Yeah, Gary, thanks for your question. It does not impact how we see the year playing out. The $44 million of operating cash flows was actually in line with our expectations. We do expect in the first quarter we will have seasonal items related to working capital, not only, you know, some of the accrued compensation items and timing of our payroll, but also, as you just think about accounts receivable building up during a period of significant revenue growth. Our team continues to do an incredible job with our cash collections with AR days of 44. You know, you're gonna see just with the lag and the revenue growth that that does drive some accounts receivable buildup. It's just timing of working capital, and we're expecting a strong year from here from an operating cash flow perspective.
Okay, thank you.
Thanks, Gary.
That concludes our question and answer session. I'd like to turn the conference back over to Chris Hunter for any closing remarks.

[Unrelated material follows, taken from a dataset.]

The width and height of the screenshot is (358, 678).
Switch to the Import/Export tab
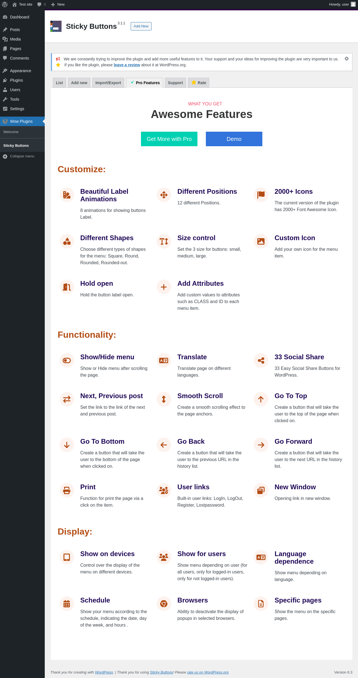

Okay. Before we end the call, I just want to again thank our committed facility leaders, clinicians, and 23,000 dedicated employees across the country who just continue to work tirelessly to meet the needs of our patients in a safe and effective manner. I wanna thank you all for being with us this morning and for your interest in Acadia. If you have any additional questions today, please don't hesitate to contact us directly. Have a great day, everyone.
The conference has now concluded. Thank you very much for attending today's presentation. You may now disconnect your lines.